--- START OF SOURCE RECORDS ---
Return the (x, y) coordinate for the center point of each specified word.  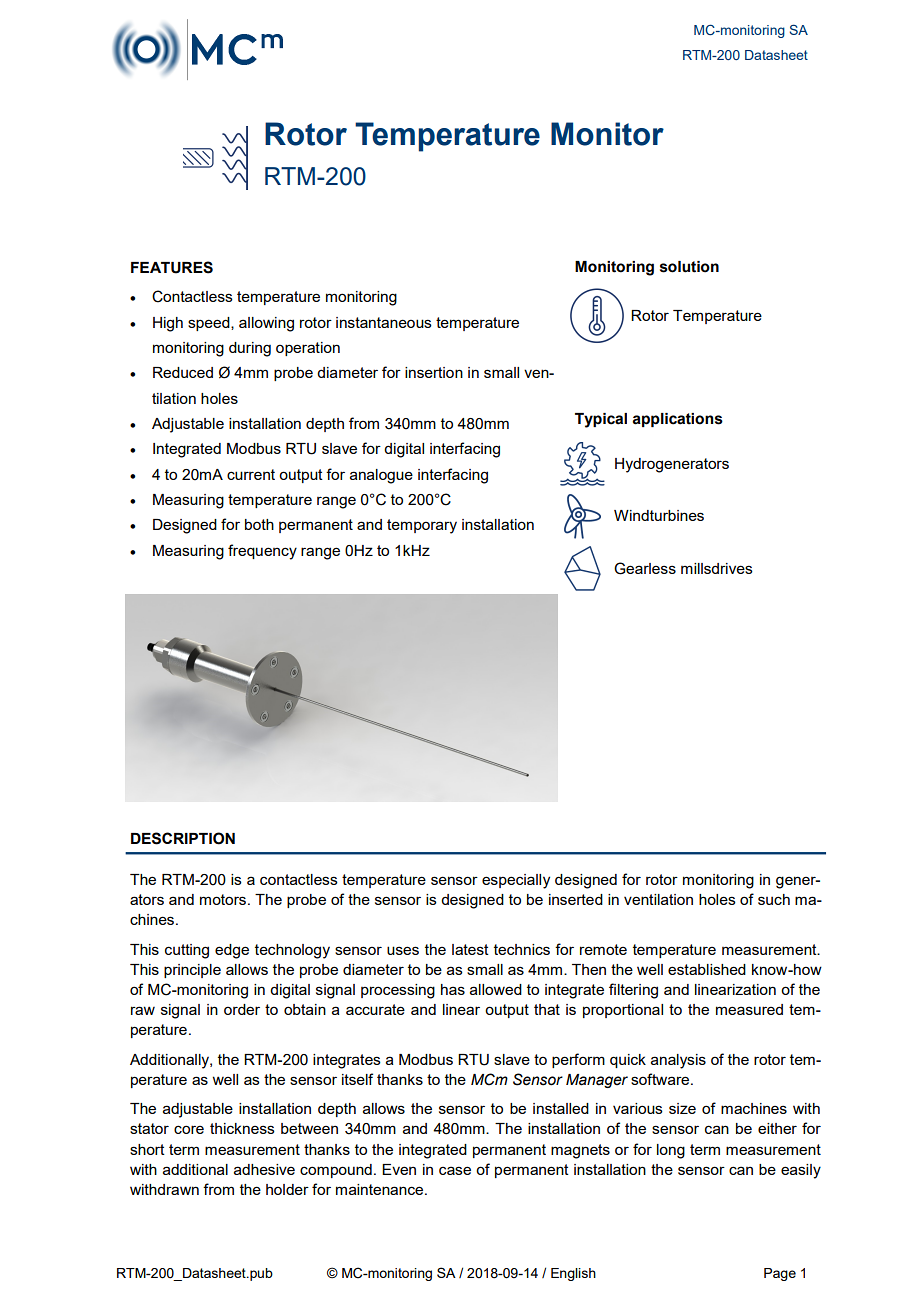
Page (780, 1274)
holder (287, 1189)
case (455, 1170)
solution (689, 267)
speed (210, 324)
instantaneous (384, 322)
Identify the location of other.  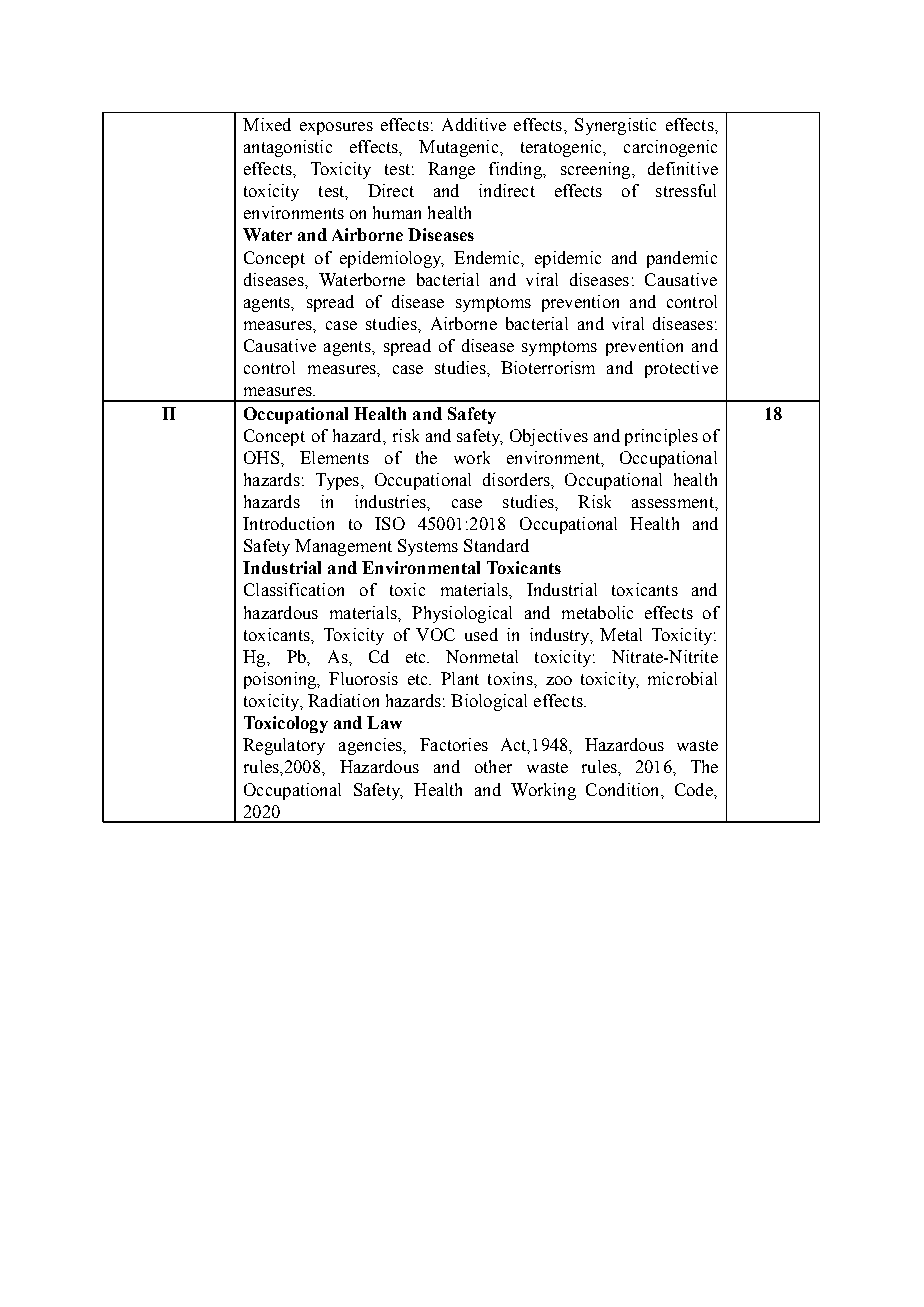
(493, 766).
--- END OF SOURCE RECORDS ---
--- START OF SOURCE RECORDS ---
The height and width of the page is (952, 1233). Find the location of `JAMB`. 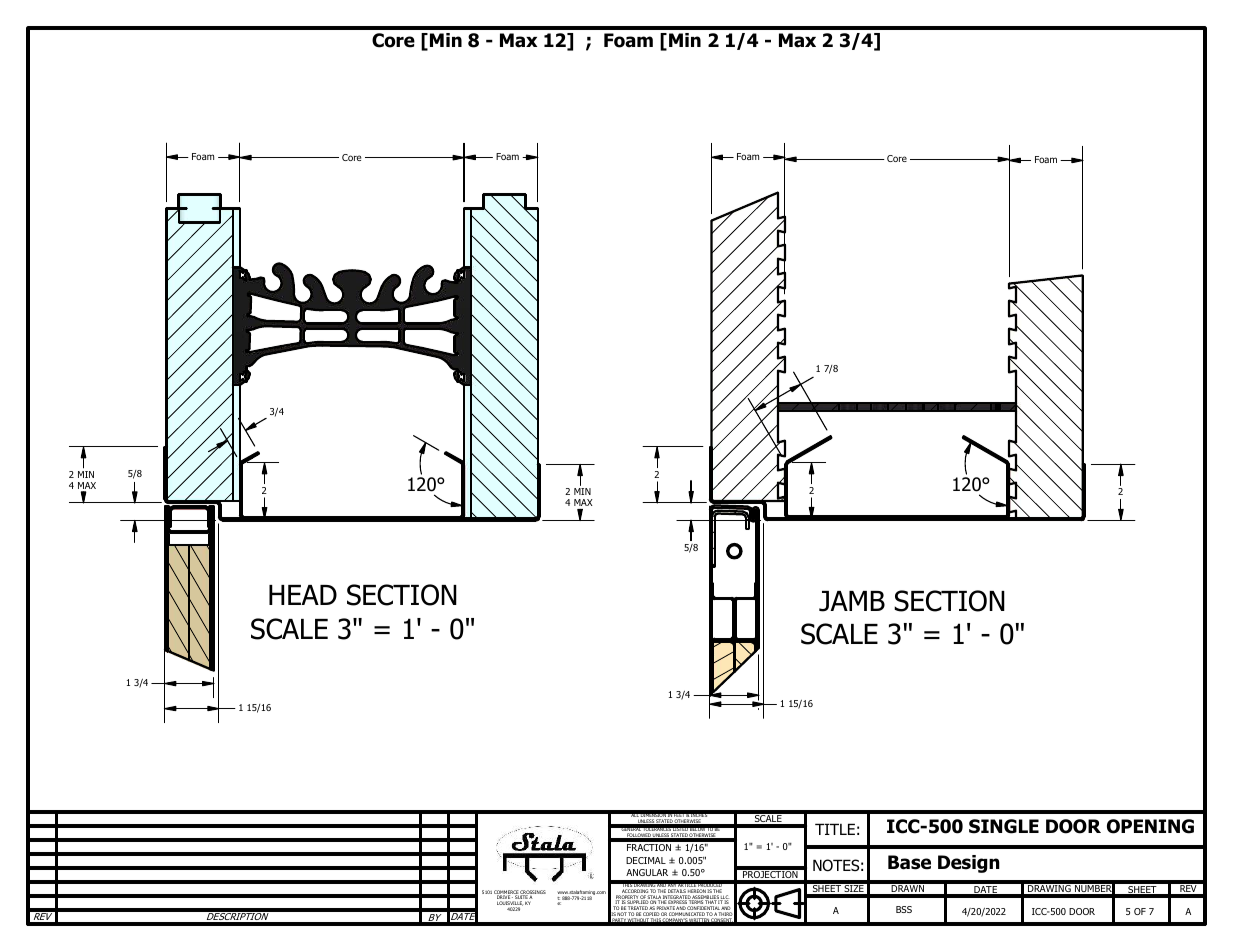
--- END OF SOURCE RECORDS ---
--- START OF SOURCE RECORDS ---
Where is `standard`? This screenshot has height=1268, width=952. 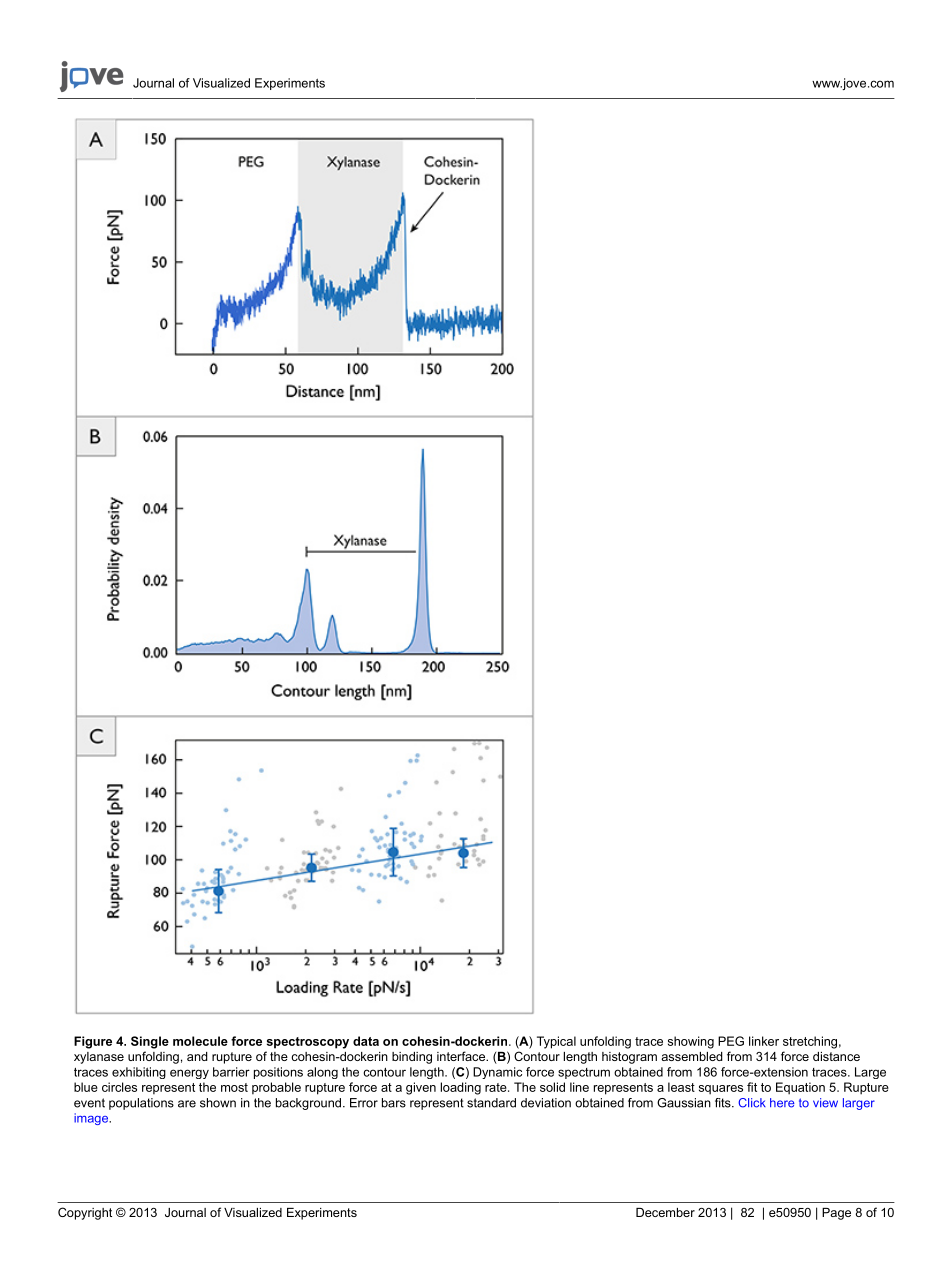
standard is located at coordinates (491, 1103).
--- END OF SOURCE RECORDS ---
**SHORT PROBLEM:** From the material above, copy out every line from the one containing "holder (287, 1189)" through the one containing "(493, 766).", keeping both end lines, and leave out the pictures.

**ANSWER TO THIS PROBLEM:**
holder (287, 1189)
case (455, 1170)
solution (689, 267)
speed (210, 324)
instantaneous (384, 322)
Identify the location of other.  
(493, 766).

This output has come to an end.